かき氷やレモネード、クロワッサンたい焼きの店先には、夏休みの笑顔があふれます。歩きながら冷たいドリンクを片手にするのも、小町通りならではの楽しみ方です。

小町通り

鎌倉ビールの味を飲み比べ

店先には、深いコクが魅力の鎌倉ビール「花」ブラウンと、芳醇でまろやかな鎌倉ビール「月」アルト、そして力強い味わいの缶ビール「武士の宴」が並びます。

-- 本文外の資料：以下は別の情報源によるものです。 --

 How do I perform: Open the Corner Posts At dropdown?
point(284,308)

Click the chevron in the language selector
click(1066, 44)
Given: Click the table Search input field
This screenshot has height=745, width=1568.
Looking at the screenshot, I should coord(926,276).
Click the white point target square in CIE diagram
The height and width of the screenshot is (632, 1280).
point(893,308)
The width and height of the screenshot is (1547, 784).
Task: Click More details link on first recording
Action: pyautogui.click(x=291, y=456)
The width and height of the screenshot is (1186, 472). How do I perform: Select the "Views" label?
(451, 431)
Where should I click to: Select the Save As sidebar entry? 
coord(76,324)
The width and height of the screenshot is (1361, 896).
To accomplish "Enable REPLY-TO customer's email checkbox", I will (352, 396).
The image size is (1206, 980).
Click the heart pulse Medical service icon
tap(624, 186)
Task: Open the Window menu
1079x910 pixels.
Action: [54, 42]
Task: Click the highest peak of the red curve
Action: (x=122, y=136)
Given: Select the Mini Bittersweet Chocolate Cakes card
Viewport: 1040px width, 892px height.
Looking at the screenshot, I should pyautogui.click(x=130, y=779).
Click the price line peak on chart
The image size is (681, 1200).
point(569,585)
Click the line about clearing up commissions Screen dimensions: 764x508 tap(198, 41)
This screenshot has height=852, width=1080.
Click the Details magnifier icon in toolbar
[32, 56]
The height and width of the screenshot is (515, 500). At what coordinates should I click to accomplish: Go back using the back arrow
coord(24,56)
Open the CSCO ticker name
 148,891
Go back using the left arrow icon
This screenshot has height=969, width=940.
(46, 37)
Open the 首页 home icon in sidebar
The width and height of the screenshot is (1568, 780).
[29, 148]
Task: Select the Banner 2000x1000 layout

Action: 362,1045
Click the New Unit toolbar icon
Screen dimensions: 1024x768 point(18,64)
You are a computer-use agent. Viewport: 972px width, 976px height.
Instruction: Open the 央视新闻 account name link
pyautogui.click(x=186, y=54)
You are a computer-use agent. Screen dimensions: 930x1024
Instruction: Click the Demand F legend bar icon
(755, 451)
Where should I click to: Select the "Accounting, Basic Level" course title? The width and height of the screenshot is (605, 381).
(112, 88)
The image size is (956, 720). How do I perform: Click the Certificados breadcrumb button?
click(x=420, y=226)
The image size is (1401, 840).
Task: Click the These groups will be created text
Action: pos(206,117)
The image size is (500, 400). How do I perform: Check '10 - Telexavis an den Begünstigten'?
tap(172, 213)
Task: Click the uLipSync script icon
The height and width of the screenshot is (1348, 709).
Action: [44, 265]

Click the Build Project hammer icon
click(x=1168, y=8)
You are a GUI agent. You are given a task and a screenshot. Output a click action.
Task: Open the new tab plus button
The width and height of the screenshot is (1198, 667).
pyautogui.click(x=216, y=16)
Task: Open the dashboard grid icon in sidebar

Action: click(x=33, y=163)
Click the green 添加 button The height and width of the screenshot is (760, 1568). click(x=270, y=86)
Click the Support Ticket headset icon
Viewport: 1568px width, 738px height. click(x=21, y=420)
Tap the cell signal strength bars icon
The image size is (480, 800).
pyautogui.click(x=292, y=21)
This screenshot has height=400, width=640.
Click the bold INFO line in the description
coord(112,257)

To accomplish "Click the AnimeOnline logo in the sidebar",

陽射しを浴びたグラスの中で泡がきらめき、揚げたての香ばしい匂いが漂えば、もう我慢はできません。ビールと揚げ物のマッチング!夏に味わうこれ以上のご馳走はないでしょう。

初夏の鎌倉:鎌倉ビール「月」アルト 330ml
2011年iTQi優秀味覚賞受賞
2010年WBAアルトタイプ世界最高賞受賞

秋の鎌倉:鎌倉ビール「花」ブラウン 330ml
2011年WBAブラウンダークエール部門世界最高賞受賞
2010年JCBAダークエール部門プラチナ賞受賞

鎌倉ビールはこちらでお取り寄せできます。
>>鎌倉ビール[公式サイト]

小町通り・鎌倉ビール

創業文久三年創業の老舗 ひもの店「大安」

創業文久三年の「大安」は、鎌倉の歴史そのもののような存在。軒先から漂う干物の香りに誘われ、旅の途中で立ち寄る人も少なくありません。店頭では、数種類のひものを炙っていて、試食もできます。

広い店内ではお土産用の干物や海産物が並び、地方発送も可能。旅の終わりに立ち寄れば、鎌倉の味を自宅でも楽しめます。

老舗 ひもの店「大安」

賑わいと静けさが同居する道

小町通りは常に人で溢れていますが、少し脇道に入ればそこは別世界。昔ながらの家屋や小さな庭、猫がひなたぼっこする姿など、ゆったりとした時間が流れます。

若宮大路の大らかさ、小町通りの賑やかさ、そのどちらも楽しめるのが鎌倉散策の魅力です。八幡宮参拝と合わせて歩けば、鎌倉の今と昔、華やぎと素朴さを一度に味わえるでしょう。

鶴岡八幡宮で感じる千年の時[まとめ]

大鳥居から始まった参拝の道は、太鼓橋や舞殿、本宮と続き、静かな社の空気と深い歴史に包まれていました。
石段を下り、若宮大路へ戻れば、今度は陽光を浴びた並木道と街の活気が迎えてくれます。

小町通りに入ると、賑やかな商店や甘い香り、冷たい飲み物の誘惑が待ち受け、旅の歩みは自然とゆっくりになります。
鎌倉は、厳かさと日常の温かさが寄り添う場所。

夏の一日をここで過ごせば、帰る頃には心も体もやさしく満たされ、また訪れたくなることでしょう。